Одновременно отменён и "Рай", потому что, если герой первой новеллы Бокаччо пародирует исповедь, сам Бокаччо в предисловии пародирует низкопоклонство перед любовью, Данте и Петрарку вместе взятых. Любовные страдания, оказывается, вовсе не от любви, "не от жестокости любимой женщины, а от излишней горячности духа".

Это не мещанское отрицание высокого, это буржуазное в лучшем смысле слова - то есть, честное - отрицание всякого надувания щёк, всякой подмены опыта фантазиями. Мещанина раздражает реклама, которую он считает враньём и перед которой не может поэтому устоять. Буржуа раздражает риторика, особенно потому, что он считает то, что раздувает риторика, правдой - а Бокаччо, ещё раз, был христианином и был влюблённым. Именно поэтому он остро чувствует фальшивую ноту и в чрезмерном пужании смертью, и в чрезмерном подбрасывании возлюбленной Дульцинеи.

Тут - одна из глубинных основ современной цивилизации, принимая "современное" равным "европейскому". Честность оказывается выше и любви, и смерти. А ведь это нормально - потому что честность есть характеристика языка, а язык есть человек, и если фальшь прокрадывается в язык, то исчезает сам любящий и умирающий, остаётся балабол.

Странно говорить о честности как главной буржуазной ценности? А говорить о скепсисе как главной ценности верующего разве не странно и разве не нормально? Разве о любовных сомнениях надо говорить с сексуальным маньяком, а не с любящим человеком? Говорить о скепсисе со скептиком - как говорить с сексуальным маньяком о сексе.
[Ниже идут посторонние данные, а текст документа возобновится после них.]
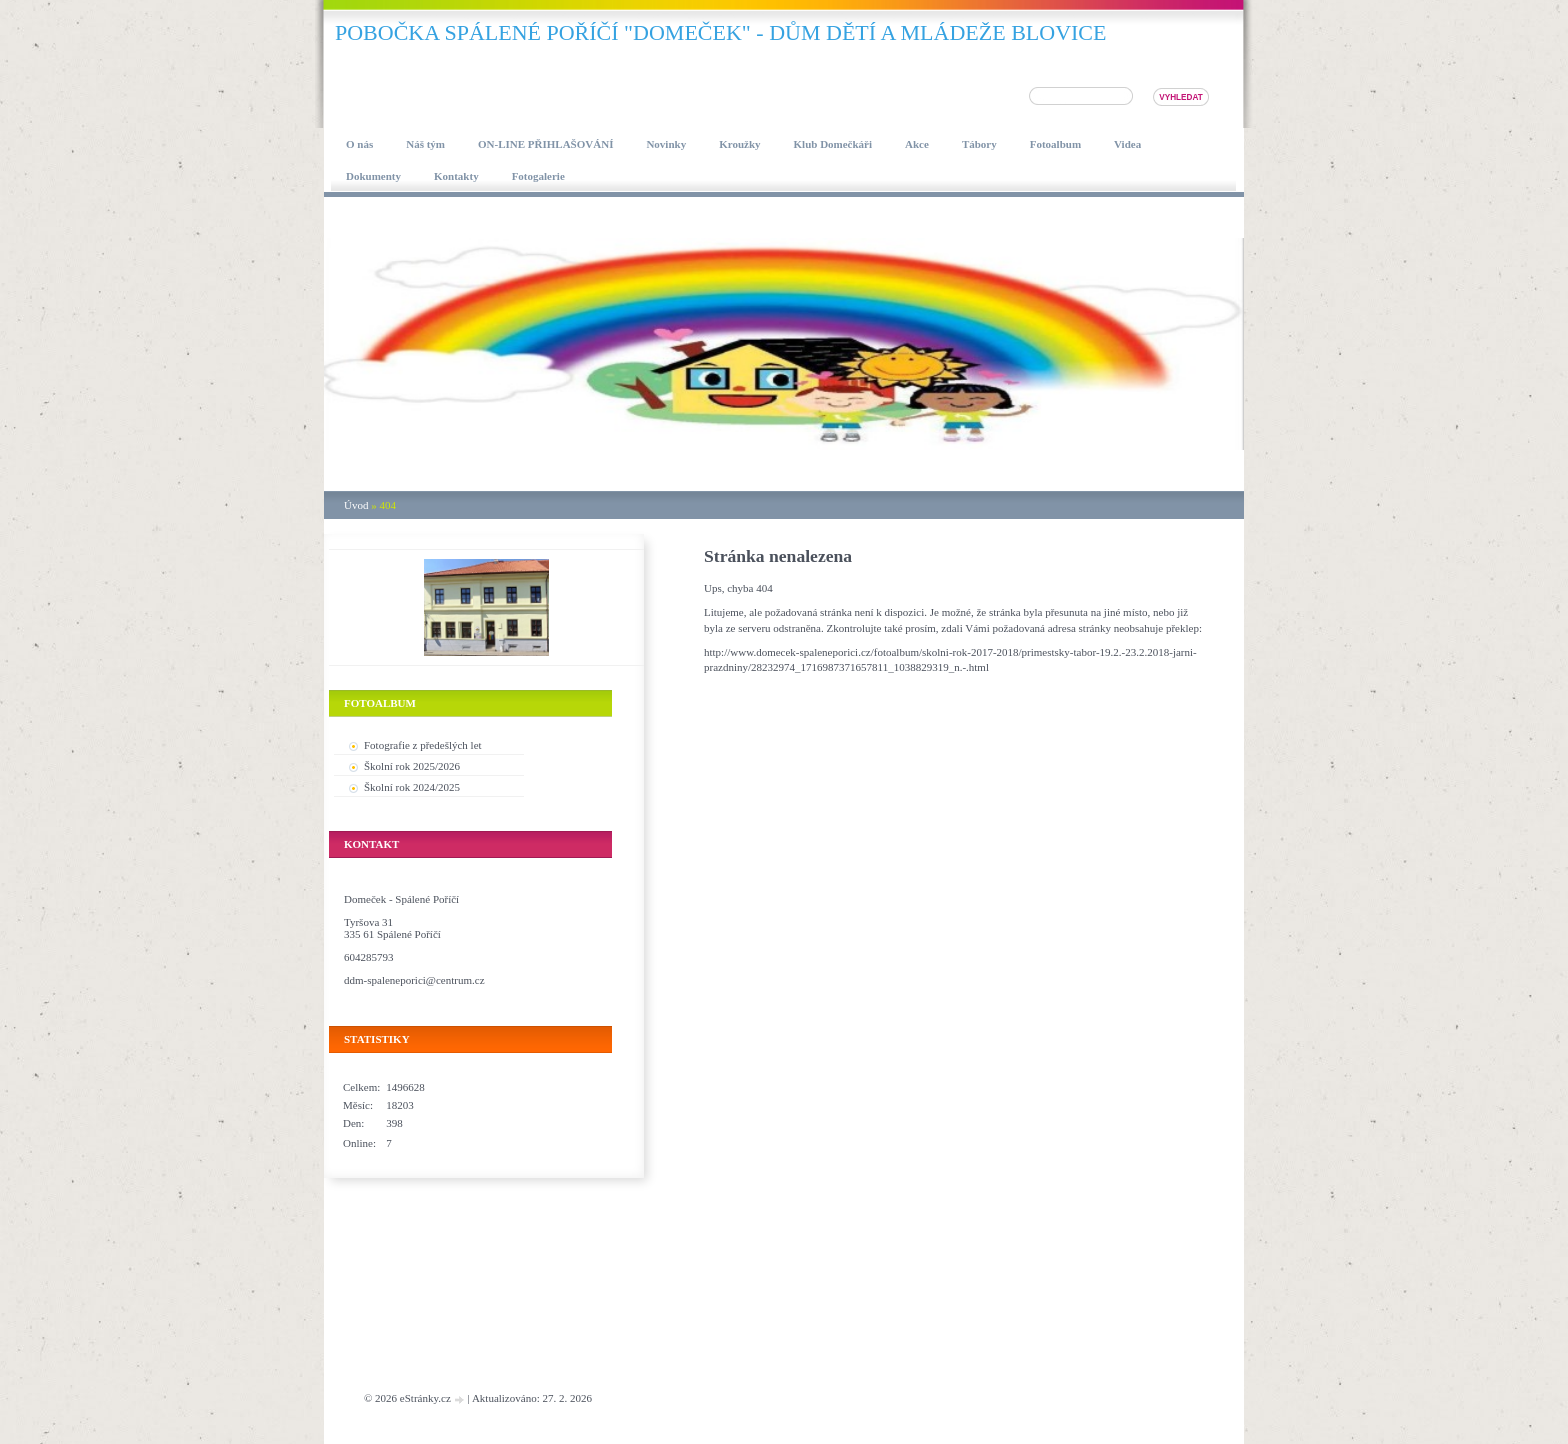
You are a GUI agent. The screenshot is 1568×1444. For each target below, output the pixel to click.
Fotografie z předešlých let (423, 745)
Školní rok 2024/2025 (412, 787)
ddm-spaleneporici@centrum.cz (414, 980)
Капиталист, буржуа, носитель современной европейской цивилизованности знает честность как диалогическую ценность. Он знает, что нет никакой "цены" как чего-то, что назначается монологом продавца или властителя. Честность - в том числе, в бизнесе - есть свойство коммуникации, диалога. Насколько это открытие трудно сделать, видно из того, что оно до сих пор остаётся таким же уделом меньшинства как теоретическая физика. Большинство остаётся при докапиталистическом убеждении, что не обманешь - не выживешь. Это и есть риторика, убивающая и веру, и любовь, потому что самый страшный обман - это самообман, это попытка взвинтить себя, продать себе свои чувства с наценкой, не имеющей ни малейшего основания. Всё преодолимо - кроме лжи. Чума может убить, любовь может погубить, но могут и не погубить, а ложь губит обязательно. Поэтому - сдержаннее, внимательнее к другому и следить, чтобы упаковка не стоила дороже товара.